**GIVEN ENTRIES**
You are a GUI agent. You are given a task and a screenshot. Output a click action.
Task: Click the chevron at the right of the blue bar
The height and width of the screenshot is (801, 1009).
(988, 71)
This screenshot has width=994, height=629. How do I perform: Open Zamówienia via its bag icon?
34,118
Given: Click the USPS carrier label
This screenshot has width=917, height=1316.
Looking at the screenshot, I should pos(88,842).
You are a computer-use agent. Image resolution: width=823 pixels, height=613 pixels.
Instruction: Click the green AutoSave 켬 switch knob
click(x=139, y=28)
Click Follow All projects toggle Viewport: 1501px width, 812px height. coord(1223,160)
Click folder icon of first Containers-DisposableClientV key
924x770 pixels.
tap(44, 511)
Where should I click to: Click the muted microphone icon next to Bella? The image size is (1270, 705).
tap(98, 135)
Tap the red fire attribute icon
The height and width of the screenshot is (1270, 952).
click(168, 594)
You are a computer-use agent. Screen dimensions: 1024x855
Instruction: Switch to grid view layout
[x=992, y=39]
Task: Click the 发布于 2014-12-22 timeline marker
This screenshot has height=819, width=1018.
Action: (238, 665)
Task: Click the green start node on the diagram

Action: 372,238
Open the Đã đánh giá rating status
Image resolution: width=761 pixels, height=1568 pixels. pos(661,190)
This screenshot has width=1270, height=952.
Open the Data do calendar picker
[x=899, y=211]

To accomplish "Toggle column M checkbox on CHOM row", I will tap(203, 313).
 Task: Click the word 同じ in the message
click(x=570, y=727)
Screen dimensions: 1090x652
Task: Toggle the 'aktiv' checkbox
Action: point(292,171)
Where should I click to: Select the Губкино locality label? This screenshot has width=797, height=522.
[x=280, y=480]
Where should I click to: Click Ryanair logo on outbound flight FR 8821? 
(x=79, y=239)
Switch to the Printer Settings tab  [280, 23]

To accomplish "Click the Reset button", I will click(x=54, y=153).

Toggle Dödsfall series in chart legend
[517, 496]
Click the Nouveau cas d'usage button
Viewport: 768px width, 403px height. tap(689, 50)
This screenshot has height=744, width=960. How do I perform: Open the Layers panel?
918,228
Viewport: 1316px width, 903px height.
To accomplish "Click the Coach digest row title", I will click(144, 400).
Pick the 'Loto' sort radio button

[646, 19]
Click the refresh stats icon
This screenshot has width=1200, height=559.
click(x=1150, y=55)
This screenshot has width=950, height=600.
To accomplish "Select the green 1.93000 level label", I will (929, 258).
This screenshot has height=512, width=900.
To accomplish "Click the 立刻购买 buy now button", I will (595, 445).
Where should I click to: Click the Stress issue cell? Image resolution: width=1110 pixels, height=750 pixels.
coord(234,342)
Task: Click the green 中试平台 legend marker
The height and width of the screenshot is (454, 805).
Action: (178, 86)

**TASK GOAL**
Please give an exact copy of every entry.

**TASK RESPONSE**
You are a GUI agent. You are given a task and a screenshot. Output a click action.
Task: Click the chevron at the right of the blue bar
The height and width of the screenshot is (801, 1009).
(988, 71)
This screenshot has width=994, height=629. How do I perform: Open Zamówienia via its bag icon?
34,118
Given: Click the USPS carrier label
This screenshot has width=917, height=1316.
Looking at the screenshot, I should pos(88,842).
You are a computer-use agent. Image resolution: width=823 pixels, height=613 pixels.
Instruction: Click the green AutoSave 켬 switch knob
click(x=139, y=28)
Click Follow All projects toggle Viewport: 1501px width, 812px height. coord(1223,160)
Click folder icon of first Containers-DisposableClientV key
924x770 pixels.
tap(44, 511)
Where should I click to: Click the muted microphone icon next to Bella? The image size is (1270, 705).
tap(98, 135)
Tap the red fire attribute icon
The height and width of the screenshot is (1270, 952).
click(168, 594)
You are a computer-use agent. Screen dimensions: 1024x855
Instruction: Switch to grid view layout
[x=992, y=39]
Task: Click the 发布于 2014-12-22 timeline marker
This screenshot has height=819, width=1018.
Action: (238, 665)
Task: Click the green start node on the diagram

Action: 372,238
Open the Đã đánh giá rating status
Image resolution: width=761 pixels, height=1568 pixels. pos(661,190)
This screenshot has width=1270, height=952.
Open the Data do calendar picker
[x=899, y=211]

To accomplish "Toggle column M checkbox on CHOM row", I will tap(203, 313).
 Task: Click the word 同じ in the message
click(x=570, y=727)
Screen dimensions: 1090x652
Task: Toggle the 'aktiv' checkbox
Action: point(292,171)
Where should I click to: Select the Губкино locality label? This screenshot has width=797, height=522.
[x=280, y=480]
Where should I click to: Click Ryanair logo on outbound flight FR 8821? 
(x=79, y=239)
Switch to the Printer Settings tab  [280, 23]

To accomplish "Click the Reset button", I will click(x=54, y=153).

Toggle Dödsfall series in chart legend
[517, 496]
Click the Nouveau cas d'usage button
Viewport: 768px width, 403px height. tap(689, 50)
This screenshot has height=744, width=960. How do I perform: Open the Layers panel?
918,228
Viewport: 1316px width, 903px height.
To accomplish "Click the Coach digest row title", I will click(144, 400).
Pick the 'Loto' sort radio button

[646, 19]
Click the refresh stats icon
This screenshot has width=1200, height=559.
click(x=1150, y=55)
This screenshot has width=950, height=600.
To accomplish "Select the green 1.93000 level label", I will (929, 258).
This screenshot has height=512, width=900.
To accomplish "Click the 立刻购买 buy now button", I will (595, 445).
Where should I click to: Click the Stress issue cell? Image resolution: width=1110 pixels, height=750 pixels.
coord(234,342)
Task: Click the green 中试平台 legend marker
The height and width of the screenshot is (454, 805).
Action: (178, 86)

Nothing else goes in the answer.